Problem description
When you reach the line that contains "The height and" below, transcribe it and each line after it word for word to the end of the records, omitting pictures.

Dataset entries
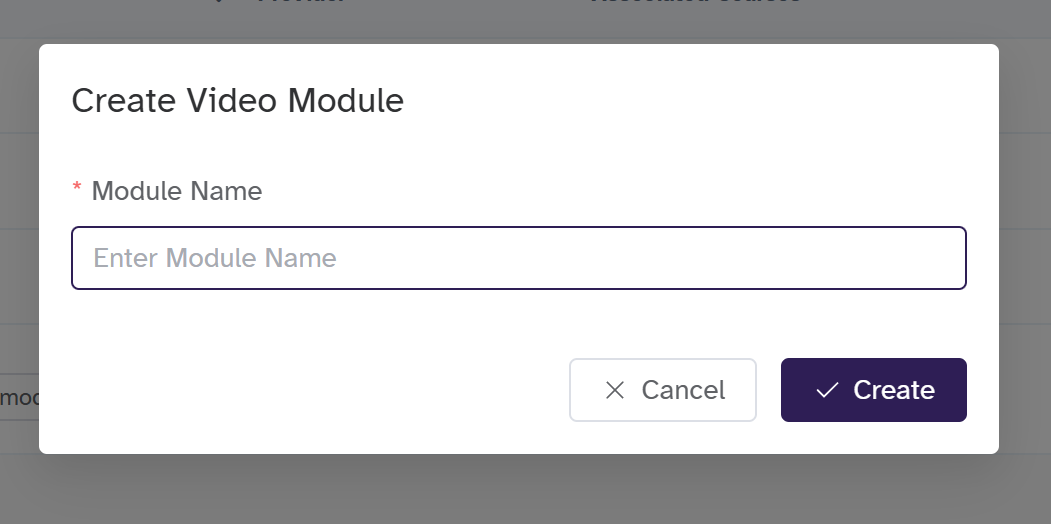The width and height of the screenshot is (1051, 524).
Task: Click the 'Enter Module Name' placeholder text
Action: click(215, 258)
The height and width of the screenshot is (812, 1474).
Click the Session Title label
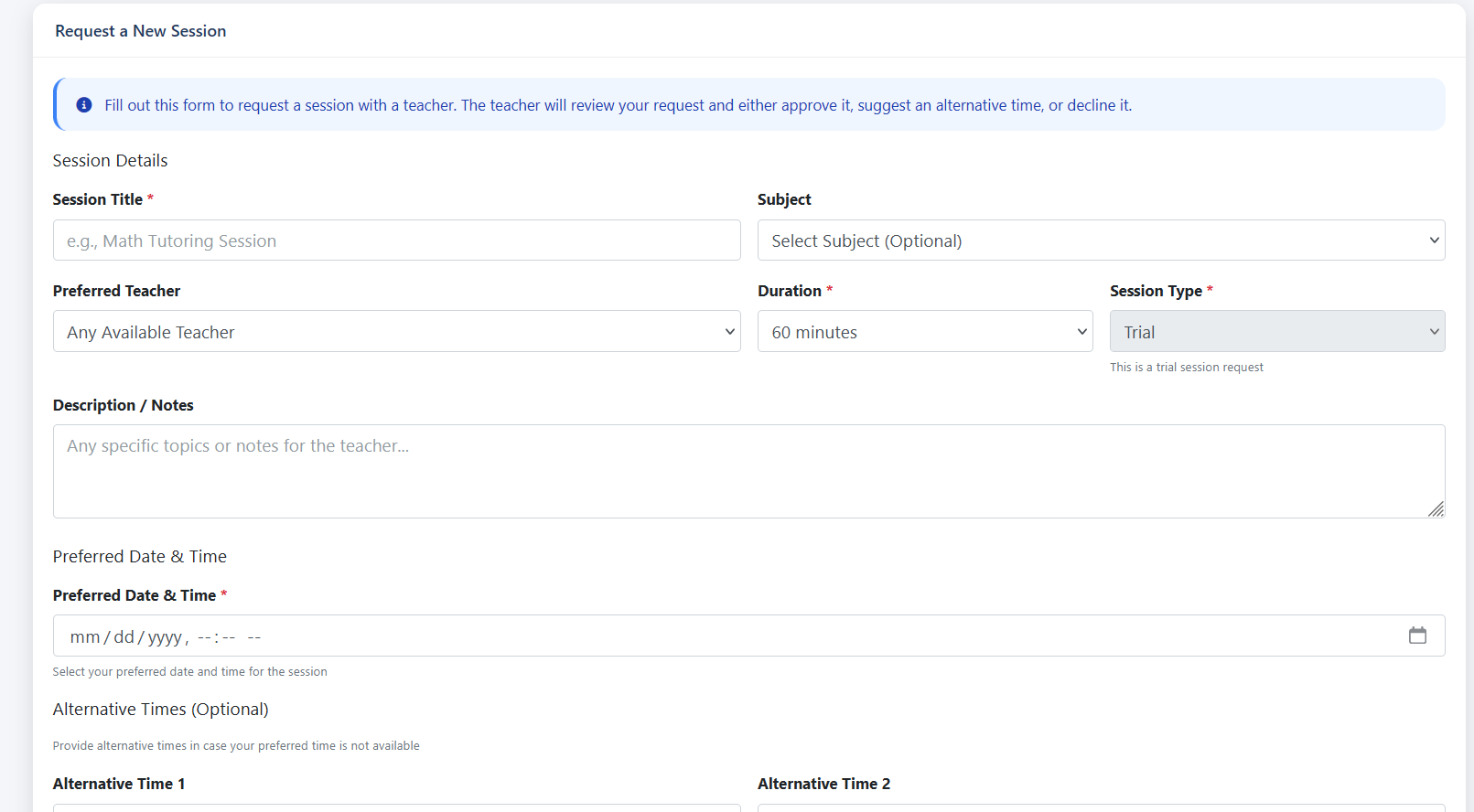tap(98, 199)
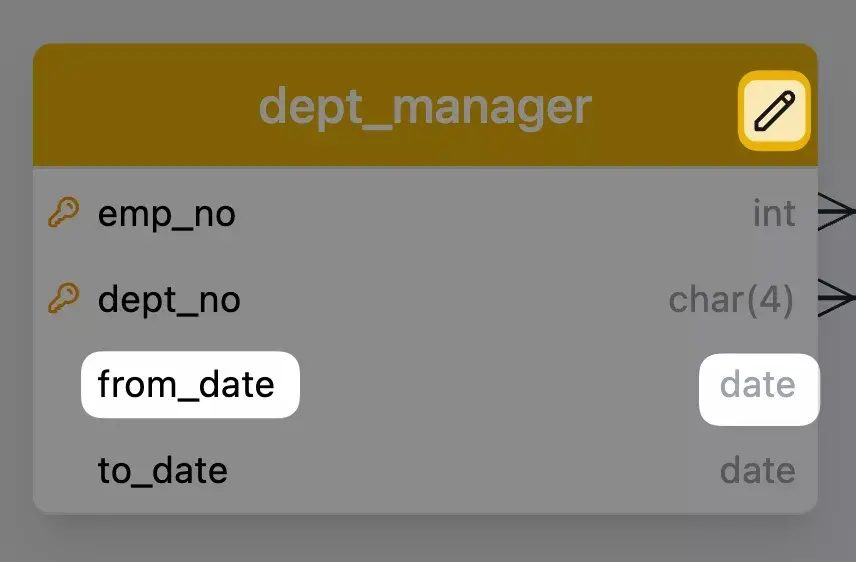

Result for this exercise
The height and width of the screenshot is (812, 1474).
Click the Session Title label
tap(98, 199)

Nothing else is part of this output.